Illinois, believe it or not, is blessed with a good, nonpartisan oversight board – the Illinois Election Commission. It deserves credit for keeping the 2018 election mostly problem-free, despite extraordinary turnout. However, the General Assembly made the most important rules, not the Commission, and the Commission will have no control over litigation about those rules. And vote counting is for county clerks. Most are claiming they are prepared, but concerns linger.
Still, those rules are not as bad as some other states, and Biden is likely to win big in Illinois, so Illinois may be at less risk of turmoil than some other states.
You’d think that would be the end of the game – Republicans would be happy and Democrats would accept the legal result, right? Somehow, however, they still envision lawsuits, riots and resistance, yet they say it’s Trump they fear. And there’s Hillary Clinton’s recent advice to Biden not to concede the election under any circumstances. (source)

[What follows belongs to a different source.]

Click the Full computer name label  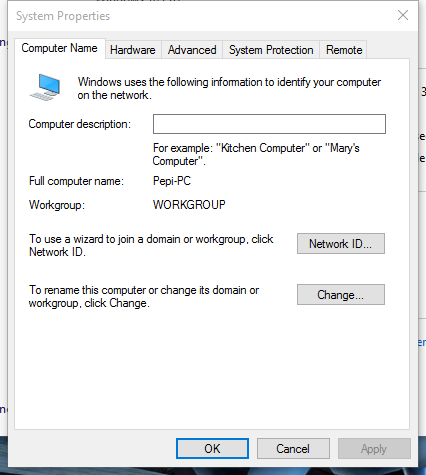[76, 181]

Many have said, including myself, that politicians are selected and not elected. The situation between Trump and Biden seems to be absolutely no different. The chances of Biden actually winning are statistically speaking rather low as many have noted from a strictly pragmatic viewpoint (such as Michael Moore), and ironically, “voter corruption” in favor of Biden may result in Trump’s favor since Trump would, by extension from this, be able to point to it and say “look what those evil people who hate me are doing” and use it to direct not only from his own misfortunes (and possibly voter fraud committed to benefit him) and have him be re-elected.

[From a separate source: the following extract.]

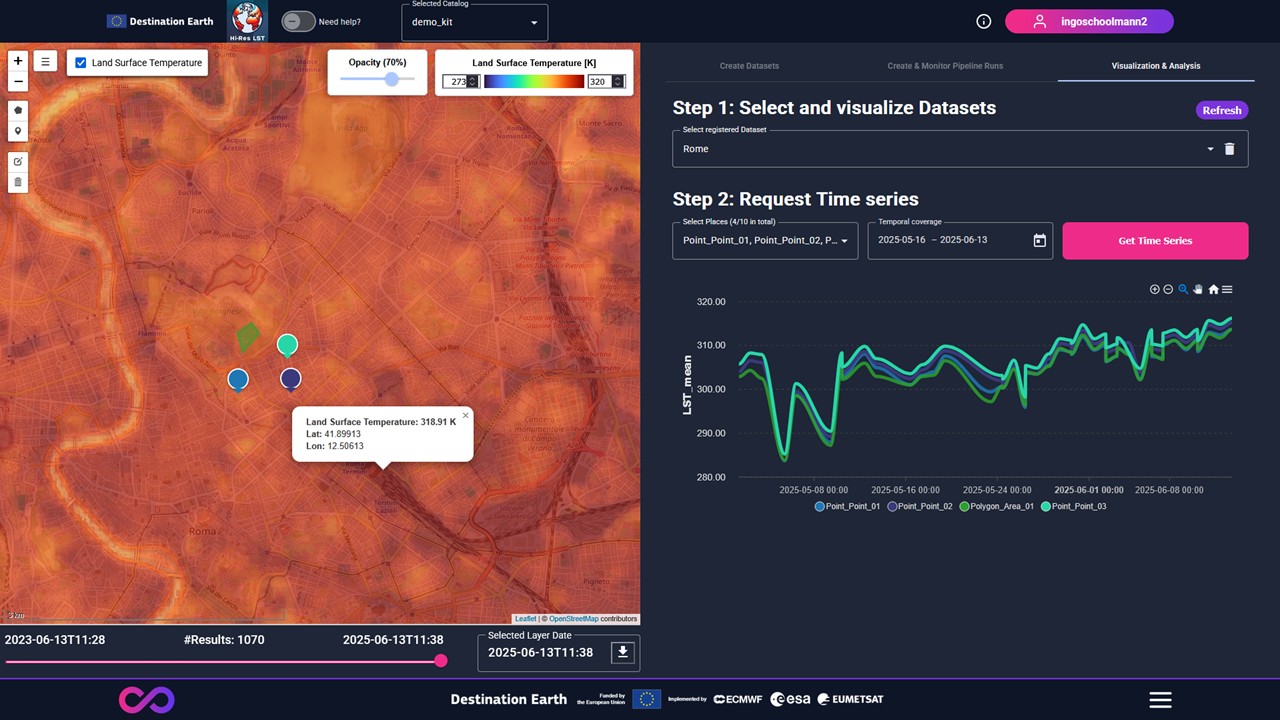Activate the chart panning hand tool

1198,289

It is strictly one’s guess what may happen in the coming election. However, what one can say for sure is that it will be nothing more than a continuation of the current political “dog-and-pony” show that has been going on for a long time and that no fundamental changes should be expected to happen at all. Likewise, if the Republicans do win, it would be in their direct favor to enjoy it, since it will likely be at least for the next eight years following until they would have a change to re-take the Oval Office again.
So let the lawsuits fly, the accusations grow, the conspiracies be expounded upon, because the show is just getting ready to start.